Question : Display the email address a sender used.

We use MS Exchange and MS Outlook and host 2 domains on our server. When an email arrives, I need to easily see what email address was used to get a message to me. For instance, someone sends an email to '[email protected]' and another email arrives that has been sent to '[email protected]'. Both emails arrive in my inbox, but all I can see in the 'To' column of Outlook is my name. To find out what email address each one was sent to, I have to study the message header and scroll down through the coding.

Is there a way of displaying the email address as it appears in the 'Internet Headers' of the messge?

Answer : Display the email address a sender used.

One last idea before this thread vaporizes.  Does adding the Email Account column in the view show you through which account (alias) the e-mail was received?  

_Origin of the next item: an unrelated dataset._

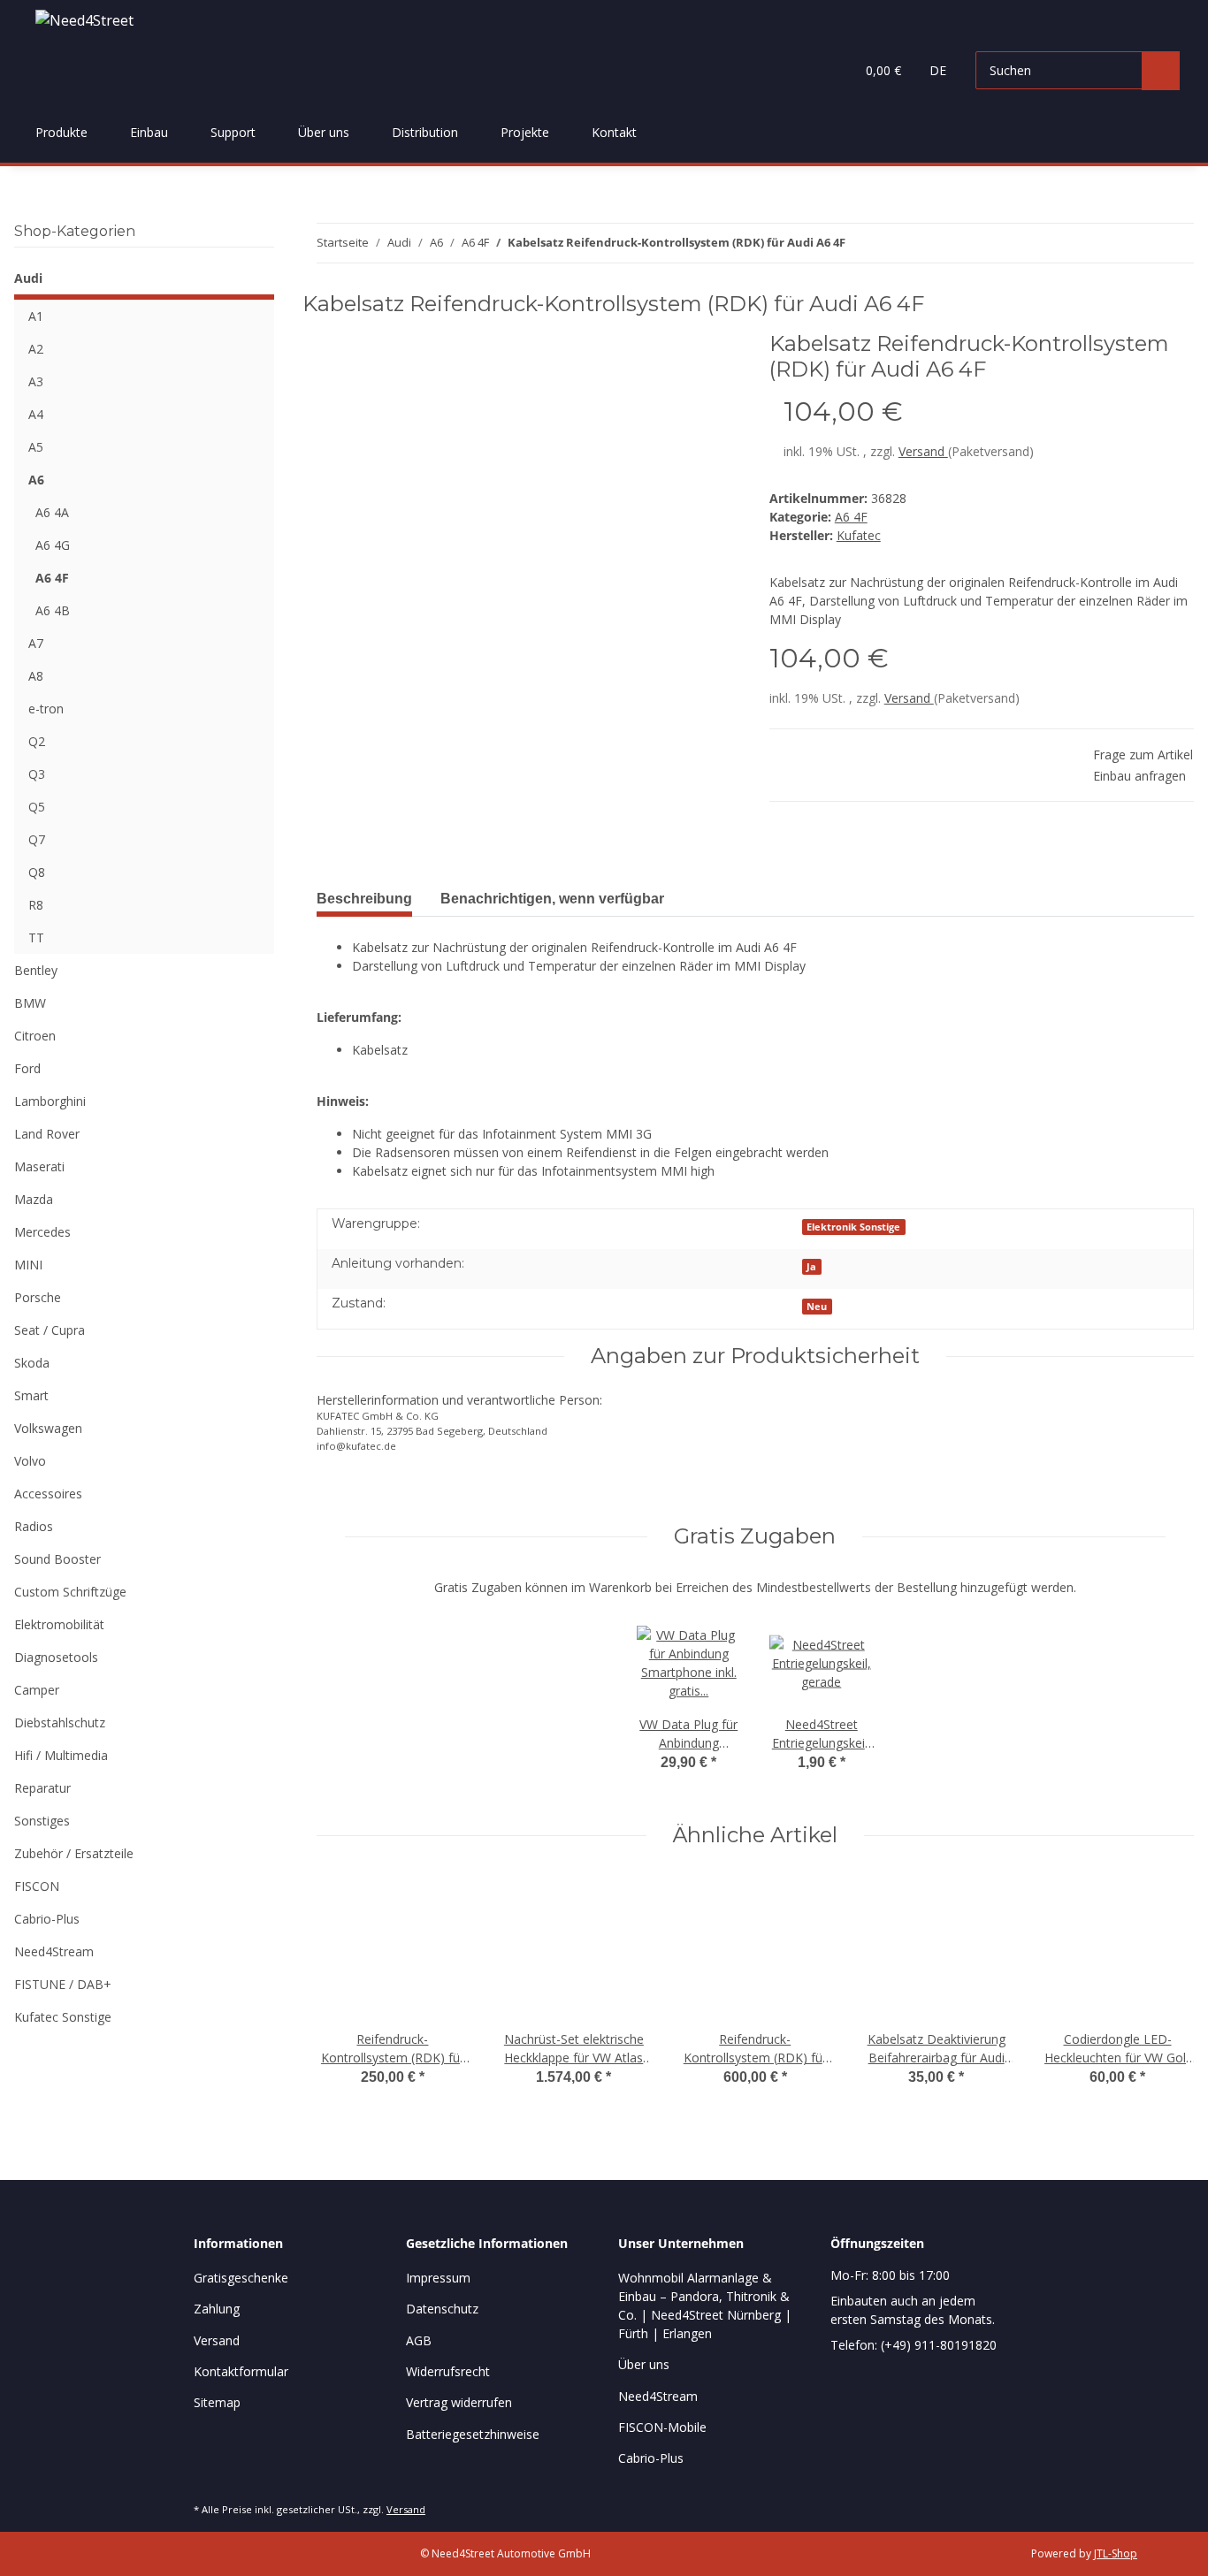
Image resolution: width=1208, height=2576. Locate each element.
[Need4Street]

Since you are using aliases to the SAME account, the above might not work because you are only polling one account.  The aliasing is done by the mail server to deliver multiple recipients to the same mailbox.  So you are only polling a single account and that is probably the one that will show up in the Email Accounts column.

So why not use rules?  Create an Inbox folder for each account and use a rule for each account to move e-mails addressed to a particular e-mail address in the To/Cc headers into the appropriate folder.  For example, for 3 aliases that end up in the same physical mailbox, you could have the following folders:

Inbox
  Inbox - Account 1
  Inbox - Account 2
  Inbox - Account 3

The first Inbox has to remain and would be a general inbox.  Each of the other folders are subfolders under that general Inbox.  Then you would define a rule that looks for your Account 1 e-mail address in the To/Cc headers and, if matched, moves that e-mail into the Inbox - Account 1 folder.  Depending on what other rules, if any, you want additionally exercised on those e-mails, you may or may not want to include the stop-clause in these organizational rules.

Then instead of looking in the headers to see to whom an e-mail was addressed in the To/Cc headers, they would already have been moved to the corresponding folder.  The one problem encountered with this setup is if you receive e-mails that do not have you specified in the To/Cc headers.  If someone sends you a Bcc copy of an e-mail, there is no e-mail address to check by the rule.  The result is any Bcc'ed e-mails will end up in your general Inbox folder.  The same for any e-mails where you are not in the To/Cc header since they are NOT used to specify the recipient of an e-mail.  The To and Cc headers are in the *data* of the body of the message and are not directly used to specify the recipients.  Separate commands are sent by the e-mail client that is an aggregate of all recipients in the To, Cc, and Bcc *fields* within the application's UI.  The To, Cc, Subject, and From headers in your outbound e-mails are data that YOU specified (and why spammers can put anything they want in those fields).  Listservers or bulk mailers, like for newsletters, may not include your e-mail address in the To/Cc fields and instead simply have a string that is the name of the newsletter.  You won't lose any of those e-mails.  They'll end up in the general Inbox folder.  But for those e-mails where the sender did specify one of your e-mail aliases to your mailbox, they will get reorganized into matching named folders in Outlook.

Of course, maybe you don't want your aliased e-mails separated into separate folders.  But then I have to wonder why you have multiple aliases on the same mailbox if you didn't somehow want them handled separate of each other.